** Исходный текст **
┄┄┄┄┄┄
Партер и карцер. Воспоминания офицера и театрала
Шрифт:
Эту зиму как раз в Петербург приезжал персидский шах. Первый день по приезде он пробыл во дворце у Императора, а на второй приехал обедать в свое посольство. Я как раз в этот день был там и видел шаха и все торжества, а к довершению всего обедал с ним в одной зале. Все залы посольства были в этот день роскошно убраны всевозможными растениями, лентами, щитами, кольчугами, инициалами. В большой зале было расставлено и накрыто 6 столов на 150 человек. Вечером явилась целая процессия. Я смотрел и очень интересовался, который из них шах. Проходили какие-то арлекины, жокеи в позолоченных шапках, с ног до головы вооруженные генералы и персидские офицеры. Каждого я принимал за шаха. А когда мне показали какого-то старика в простом синем халате с физиономией татарина-халатника и сказали, что это и есть шах — я остался очень недоволен. Вся эта компания сидела за столом часа четыре и поглотила массу разных блюд самых фантастических форм, выпили пропасть вин, а в конце принесли шербет. Тогда они начали петь какие-то национальные песни, а какие-то 12 парней тут же стали что-то выплясывать. Когда это кончилось, вся эта ватага поехала в театр в балет.
Эту зиму мое учение продолжалось дома, также понемножку. В будние дни, когда сестры были в гимназии, я один оставался
Дача наша в Озерках помещалась у самого полотна железной дороги. Я был очень счастлив, что каждые 1/2 часа могу видеть проходящие поезда. Между прочим, мы (то есть я и компания, с которой я успел там познакомиться) занимались довольно часто тем, что клали на рельсы всякие вещи, как, напр<имер>: монеты, иголки, перья, камушки и пр. — и получали их в раздавленном виде. Мало-помалу камни стали класть все больше и больше, а один раз чуть не наделали беды. Однажды вместо камня я сам чуть не попал под поезд и спасся благодаря тому, что поезда в этом месте от близости станций (разность 1 верста) ходили довольно медленно — я успел броситься в сторону и попал в грязную канаву с водой и отделался тем, что выпачкал свой новый костюм, в котором должен был идти к причастию. В версте от нашей дачи находился тогда театр и сад «Озерки». Мы довольно часто бывали там. Но этот сад с музыкой (симфонический оркестр в 50 человек под упр<авлением> Главача) был, в сущности, только жалкой пародиею на Павловский вокзал. Это была какая-то смесь «веселого уголка» с серьезной музыкой. В театре тоже был довольно разнообразный репертуар: опера, оперетта, драма, водевиль, дивертисмент, фокусники, клоуны — в общем, все, что только угодно. Излюбленной вещью Главача (кроме его собственных 52-х мазурок) было «Итальянское каприччио» Римского-Корсакова. Эта вещь мне всегда напоминает детские годы и жизнь в Озерках.
┄┄┄┄┄┄
** Записи **
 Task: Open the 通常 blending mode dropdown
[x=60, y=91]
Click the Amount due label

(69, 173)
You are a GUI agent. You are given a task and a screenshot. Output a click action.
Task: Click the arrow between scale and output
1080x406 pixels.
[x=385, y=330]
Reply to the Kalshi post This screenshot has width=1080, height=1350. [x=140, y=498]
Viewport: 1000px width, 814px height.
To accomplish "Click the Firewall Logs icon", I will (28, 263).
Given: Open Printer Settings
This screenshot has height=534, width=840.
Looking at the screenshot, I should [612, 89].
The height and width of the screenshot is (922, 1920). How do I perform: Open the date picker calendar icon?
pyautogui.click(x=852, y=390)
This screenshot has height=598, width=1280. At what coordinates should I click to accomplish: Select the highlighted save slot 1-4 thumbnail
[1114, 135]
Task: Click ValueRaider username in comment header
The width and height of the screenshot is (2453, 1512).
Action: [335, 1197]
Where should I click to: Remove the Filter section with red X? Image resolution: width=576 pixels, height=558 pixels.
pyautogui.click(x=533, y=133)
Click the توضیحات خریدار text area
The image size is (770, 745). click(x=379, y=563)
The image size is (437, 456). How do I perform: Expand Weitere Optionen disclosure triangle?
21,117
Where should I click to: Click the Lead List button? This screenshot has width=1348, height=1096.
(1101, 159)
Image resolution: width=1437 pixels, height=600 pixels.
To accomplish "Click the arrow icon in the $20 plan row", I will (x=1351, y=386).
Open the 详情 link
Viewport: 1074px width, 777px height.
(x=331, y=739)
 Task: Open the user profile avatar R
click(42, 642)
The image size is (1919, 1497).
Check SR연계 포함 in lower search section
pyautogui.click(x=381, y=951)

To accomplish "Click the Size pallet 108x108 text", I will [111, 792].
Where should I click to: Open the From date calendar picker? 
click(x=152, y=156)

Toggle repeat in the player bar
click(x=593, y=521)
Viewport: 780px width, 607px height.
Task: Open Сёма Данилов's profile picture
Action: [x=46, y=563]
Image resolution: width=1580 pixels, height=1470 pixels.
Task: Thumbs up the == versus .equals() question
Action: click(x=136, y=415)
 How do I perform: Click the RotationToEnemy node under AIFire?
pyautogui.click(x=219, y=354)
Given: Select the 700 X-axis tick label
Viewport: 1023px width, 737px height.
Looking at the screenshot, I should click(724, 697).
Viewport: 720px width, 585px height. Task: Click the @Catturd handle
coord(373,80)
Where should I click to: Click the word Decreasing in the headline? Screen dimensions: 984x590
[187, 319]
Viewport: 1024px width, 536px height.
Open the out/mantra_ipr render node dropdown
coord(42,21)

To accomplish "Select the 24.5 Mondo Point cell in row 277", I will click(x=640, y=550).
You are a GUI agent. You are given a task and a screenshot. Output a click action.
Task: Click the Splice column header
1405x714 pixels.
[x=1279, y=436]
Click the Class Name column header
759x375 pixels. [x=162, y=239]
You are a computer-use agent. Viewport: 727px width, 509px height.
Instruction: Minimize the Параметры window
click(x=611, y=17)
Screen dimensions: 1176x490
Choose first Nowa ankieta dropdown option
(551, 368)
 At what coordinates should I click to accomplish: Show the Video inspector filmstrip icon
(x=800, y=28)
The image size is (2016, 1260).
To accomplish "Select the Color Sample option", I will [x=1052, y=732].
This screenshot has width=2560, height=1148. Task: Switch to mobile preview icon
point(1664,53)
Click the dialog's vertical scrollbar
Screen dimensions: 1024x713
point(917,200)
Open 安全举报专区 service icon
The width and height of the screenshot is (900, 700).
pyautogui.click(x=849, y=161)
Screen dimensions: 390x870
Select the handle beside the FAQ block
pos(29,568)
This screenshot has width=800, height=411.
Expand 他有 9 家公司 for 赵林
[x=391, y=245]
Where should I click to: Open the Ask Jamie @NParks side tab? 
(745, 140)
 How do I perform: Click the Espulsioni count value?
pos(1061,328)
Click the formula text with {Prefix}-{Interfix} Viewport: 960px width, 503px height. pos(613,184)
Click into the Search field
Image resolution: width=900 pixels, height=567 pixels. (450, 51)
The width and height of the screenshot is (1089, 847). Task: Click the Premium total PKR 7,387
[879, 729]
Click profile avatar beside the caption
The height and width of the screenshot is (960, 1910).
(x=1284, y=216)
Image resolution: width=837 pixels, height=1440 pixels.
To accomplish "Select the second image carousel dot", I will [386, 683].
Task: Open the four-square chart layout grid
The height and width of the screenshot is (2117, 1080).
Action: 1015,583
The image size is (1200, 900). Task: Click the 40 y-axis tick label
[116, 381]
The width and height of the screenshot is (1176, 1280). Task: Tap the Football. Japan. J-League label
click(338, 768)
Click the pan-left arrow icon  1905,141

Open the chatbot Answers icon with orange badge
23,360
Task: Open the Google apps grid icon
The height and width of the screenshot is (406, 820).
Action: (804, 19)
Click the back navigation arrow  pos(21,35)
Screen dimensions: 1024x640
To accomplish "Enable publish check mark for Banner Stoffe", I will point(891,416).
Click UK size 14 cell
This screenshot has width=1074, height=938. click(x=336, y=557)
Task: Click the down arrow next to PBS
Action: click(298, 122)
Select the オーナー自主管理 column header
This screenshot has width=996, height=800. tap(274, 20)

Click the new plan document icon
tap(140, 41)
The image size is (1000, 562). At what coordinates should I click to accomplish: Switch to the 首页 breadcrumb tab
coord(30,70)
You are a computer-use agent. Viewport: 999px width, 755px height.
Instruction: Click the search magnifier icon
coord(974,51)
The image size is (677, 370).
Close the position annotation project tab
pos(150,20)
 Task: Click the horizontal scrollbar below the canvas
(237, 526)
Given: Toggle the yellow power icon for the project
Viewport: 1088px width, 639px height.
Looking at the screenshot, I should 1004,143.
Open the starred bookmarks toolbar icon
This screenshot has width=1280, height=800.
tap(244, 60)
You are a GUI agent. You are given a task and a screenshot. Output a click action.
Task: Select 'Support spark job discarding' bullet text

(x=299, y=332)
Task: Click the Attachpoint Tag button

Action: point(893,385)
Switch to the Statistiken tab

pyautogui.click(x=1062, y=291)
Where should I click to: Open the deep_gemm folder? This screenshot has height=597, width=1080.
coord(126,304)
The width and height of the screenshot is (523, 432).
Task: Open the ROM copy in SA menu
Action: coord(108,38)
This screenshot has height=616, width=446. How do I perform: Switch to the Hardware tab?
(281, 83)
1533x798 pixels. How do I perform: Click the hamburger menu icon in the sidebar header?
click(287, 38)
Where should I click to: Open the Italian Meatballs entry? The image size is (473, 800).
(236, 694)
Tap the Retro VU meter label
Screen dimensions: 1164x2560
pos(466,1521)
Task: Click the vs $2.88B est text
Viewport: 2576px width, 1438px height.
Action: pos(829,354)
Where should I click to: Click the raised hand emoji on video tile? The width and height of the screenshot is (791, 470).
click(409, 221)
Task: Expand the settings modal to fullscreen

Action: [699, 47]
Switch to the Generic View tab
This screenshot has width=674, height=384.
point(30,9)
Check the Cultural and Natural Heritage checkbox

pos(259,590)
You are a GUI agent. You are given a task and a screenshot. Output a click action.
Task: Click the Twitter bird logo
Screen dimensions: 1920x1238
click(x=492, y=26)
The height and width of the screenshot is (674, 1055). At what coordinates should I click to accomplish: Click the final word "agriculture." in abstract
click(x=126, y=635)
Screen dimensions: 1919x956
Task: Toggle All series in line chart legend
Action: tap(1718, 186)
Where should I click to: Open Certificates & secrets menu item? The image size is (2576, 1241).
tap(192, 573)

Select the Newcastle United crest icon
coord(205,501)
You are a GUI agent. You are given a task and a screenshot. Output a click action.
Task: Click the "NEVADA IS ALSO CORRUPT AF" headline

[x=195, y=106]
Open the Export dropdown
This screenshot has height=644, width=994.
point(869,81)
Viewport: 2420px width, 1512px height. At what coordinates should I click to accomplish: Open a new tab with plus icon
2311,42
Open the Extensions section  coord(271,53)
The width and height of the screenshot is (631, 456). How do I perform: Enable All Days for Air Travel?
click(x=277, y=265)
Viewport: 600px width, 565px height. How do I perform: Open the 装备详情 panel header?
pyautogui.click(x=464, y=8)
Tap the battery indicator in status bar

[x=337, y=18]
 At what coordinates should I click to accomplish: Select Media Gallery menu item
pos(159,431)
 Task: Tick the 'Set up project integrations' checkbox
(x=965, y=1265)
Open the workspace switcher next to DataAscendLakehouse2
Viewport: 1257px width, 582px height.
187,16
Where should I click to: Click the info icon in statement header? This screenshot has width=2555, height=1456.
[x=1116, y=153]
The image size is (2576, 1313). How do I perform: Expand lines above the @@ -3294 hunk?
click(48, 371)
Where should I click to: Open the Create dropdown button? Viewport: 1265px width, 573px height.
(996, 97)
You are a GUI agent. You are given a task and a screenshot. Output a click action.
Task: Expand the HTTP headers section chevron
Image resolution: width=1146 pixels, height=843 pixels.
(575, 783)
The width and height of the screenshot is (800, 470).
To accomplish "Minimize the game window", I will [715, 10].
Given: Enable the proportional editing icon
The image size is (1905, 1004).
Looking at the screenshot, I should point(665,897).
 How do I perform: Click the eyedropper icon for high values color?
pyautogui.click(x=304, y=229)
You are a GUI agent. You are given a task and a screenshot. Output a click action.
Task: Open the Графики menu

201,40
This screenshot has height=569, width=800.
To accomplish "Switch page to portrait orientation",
┄┄┄┄┄┄
** Список заданий **
(1) Сколько столов было расставлено в большой зале посольства в день обеда персидского шаха, согласно воспоминаниям?
(2) Переименуйте "Where should I click to:" в "Where do I click:" в записях, начиная со строки с "1533x798 pixels. How" и заканчивая строкой с "Action: [699, 47]". Остальное оставьте без изменений и приведите только эти строки.

** Ответы по заданиям **
(1) Шесть столов на 150 человек.

(2)
1533x798 pixels. How do I perform: Click the hamburger menu icon in the sidebar header?
click(287, 38)
Where do I click: Open the Italian Meatballs entry? The image size is (473, 800).
(236, 694)
Tap the Retro VU meter label
Screen dimensions: 1164x2560
pos(466,1521)
Task: Click the vs $2.88B est text
Viewport: 2576px width, 1438px height.
Action: pos(829,354)
Where do I click: Click the raised hand emoji on video tile? The width and height of the screenshot is (791, 470).
click(409, 221)
Task: Expand the settings modal to fullscreen

Action: [699, 47]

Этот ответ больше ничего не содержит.